FIG. 1 is a side view of a pod propulsion device 1 according to the embodiment. As shown in FIG. 1, the pod propulsion device 1 is supported below the bottom of the watercraft by a strut 2 attached to the bottom of the watercraft to be rotatable about a vertical axis. The pod propulsion device 1 includes a pod 3 having a predetermined axis 3X extending in water in a substantially horizontal direction and a screw 4 supported by the pod 3 to be rotatable about the axis 3X of the pod 3. The screw 4 is disposed on the rear side (right end in FIG. 1) of the pod 3 with respect to the propulsion direction (leftward direction in FIG. 1). The fore and aft direction is defined with respect to the propulsion direction of the pod 3.

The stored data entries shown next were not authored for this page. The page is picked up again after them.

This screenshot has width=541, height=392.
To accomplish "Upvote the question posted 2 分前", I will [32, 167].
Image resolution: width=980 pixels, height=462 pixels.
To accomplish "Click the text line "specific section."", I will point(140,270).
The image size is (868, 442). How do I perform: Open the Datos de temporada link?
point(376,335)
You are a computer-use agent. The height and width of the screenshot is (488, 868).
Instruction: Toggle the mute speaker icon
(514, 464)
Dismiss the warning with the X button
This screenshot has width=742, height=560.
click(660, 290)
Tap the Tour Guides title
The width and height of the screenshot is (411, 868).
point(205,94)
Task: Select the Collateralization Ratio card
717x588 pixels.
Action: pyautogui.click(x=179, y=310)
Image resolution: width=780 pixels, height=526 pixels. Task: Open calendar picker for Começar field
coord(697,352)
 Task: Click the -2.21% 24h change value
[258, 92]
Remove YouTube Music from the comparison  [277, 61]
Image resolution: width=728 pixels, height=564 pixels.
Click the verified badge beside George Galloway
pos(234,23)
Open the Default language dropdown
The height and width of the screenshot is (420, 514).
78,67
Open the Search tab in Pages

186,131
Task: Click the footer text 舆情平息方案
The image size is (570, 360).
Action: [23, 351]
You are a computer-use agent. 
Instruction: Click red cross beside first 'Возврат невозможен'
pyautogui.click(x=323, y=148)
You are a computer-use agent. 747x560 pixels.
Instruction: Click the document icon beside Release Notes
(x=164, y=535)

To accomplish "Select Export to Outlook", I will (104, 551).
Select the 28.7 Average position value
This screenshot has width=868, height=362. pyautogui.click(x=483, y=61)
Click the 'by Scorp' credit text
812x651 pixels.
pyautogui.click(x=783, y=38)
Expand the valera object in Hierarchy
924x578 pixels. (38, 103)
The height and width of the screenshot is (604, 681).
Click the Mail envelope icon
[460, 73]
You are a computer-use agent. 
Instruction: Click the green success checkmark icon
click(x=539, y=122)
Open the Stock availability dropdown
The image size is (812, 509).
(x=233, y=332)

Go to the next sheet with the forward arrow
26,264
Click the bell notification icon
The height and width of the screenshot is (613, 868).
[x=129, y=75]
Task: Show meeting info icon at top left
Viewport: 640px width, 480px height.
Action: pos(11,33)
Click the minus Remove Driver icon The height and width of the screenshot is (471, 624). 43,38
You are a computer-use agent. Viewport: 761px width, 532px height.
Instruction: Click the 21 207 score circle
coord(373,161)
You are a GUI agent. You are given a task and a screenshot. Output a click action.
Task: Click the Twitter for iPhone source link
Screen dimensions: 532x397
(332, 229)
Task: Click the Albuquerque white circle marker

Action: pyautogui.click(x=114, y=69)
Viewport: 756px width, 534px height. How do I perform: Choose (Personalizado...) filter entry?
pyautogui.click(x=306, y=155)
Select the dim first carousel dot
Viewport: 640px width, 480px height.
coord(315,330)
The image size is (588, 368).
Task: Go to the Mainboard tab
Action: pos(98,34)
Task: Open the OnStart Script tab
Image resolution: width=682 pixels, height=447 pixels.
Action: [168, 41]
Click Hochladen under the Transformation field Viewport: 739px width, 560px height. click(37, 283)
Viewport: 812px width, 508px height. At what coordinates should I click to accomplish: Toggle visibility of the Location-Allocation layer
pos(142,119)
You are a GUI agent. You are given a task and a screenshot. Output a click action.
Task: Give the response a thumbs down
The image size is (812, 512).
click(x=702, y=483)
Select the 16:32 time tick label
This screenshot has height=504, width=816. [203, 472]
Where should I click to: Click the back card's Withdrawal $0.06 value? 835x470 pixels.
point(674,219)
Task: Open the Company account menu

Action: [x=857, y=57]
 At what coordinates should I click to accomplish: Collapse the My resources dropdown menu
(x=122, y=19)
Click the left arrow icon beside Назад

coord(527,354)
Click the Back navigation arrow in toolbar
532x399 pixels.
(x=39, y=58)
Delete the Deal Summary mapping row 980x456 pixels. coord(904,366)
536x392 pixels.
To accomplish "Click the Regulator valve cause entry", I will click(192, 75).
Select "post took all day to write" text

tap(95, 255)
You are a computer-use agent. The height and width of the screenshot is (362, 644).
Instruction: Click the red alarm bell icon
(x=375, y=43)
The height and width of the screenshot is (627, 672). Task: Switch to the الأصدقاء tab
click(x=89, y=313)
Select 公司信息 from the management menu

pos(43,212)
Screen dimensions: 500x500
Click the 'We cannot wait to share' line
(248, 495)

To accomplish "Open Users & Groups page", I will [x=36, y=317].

The screw 4 is provided with six screw blades 5 arranged evenly in the circumferential direction (at an interval of 60 degrees). Each screw blade 5 is twisted clockwise as seen from the rear as it extends toward the rear. When rotated counterclockwise as seen from the rear, the screw 4 provides rearward acceleration to the water and receives reaction force from the water to generate thrust.

In a rear portion of the pod 3 adjacent to the screw 4, multiple guide blades 6 are integrally formed on the pod 3 to be arranged at intervals in the circumferential direction of the pod 3 such that each guide blade 6 extends out radially from the outer surface of the pod 3. In the present embodiment, six guide blades 6 are arranged evenly in the circumferential direction (at an interval of 60 degrees). Each guide blade 6 is gradually twisted, from the direction parallel to the propulsion direction, clockwise as seen from the rear as it extends toward the rear, or twisted in the same direction as the screw blades 5.

Therefore, the water flow from the front toward the screw 4 is guided by each guide blade 6 in the direction opposite to the rotation direction of the screw 4, and this restricts the inflow angle of water onto the screw 4. In the case where the guide blades 6 are absent, as the rotation speed of the screw 4 increases, the inflow angle of water onto the screw 4 increases in the screw rotation direction. As a result, vortices are generated in the water pushed out rearward by the screw 4, and this hinders efficient production of thrust. In contrast, in the present embodiment, since the guide blades 6 having the above-described configuration are provided, even when the travel speed of the watercraft increases, the inflow angle of water onto the screw 4 does not become large and the reduction in the thrust due to generation of vortices can be suppressed.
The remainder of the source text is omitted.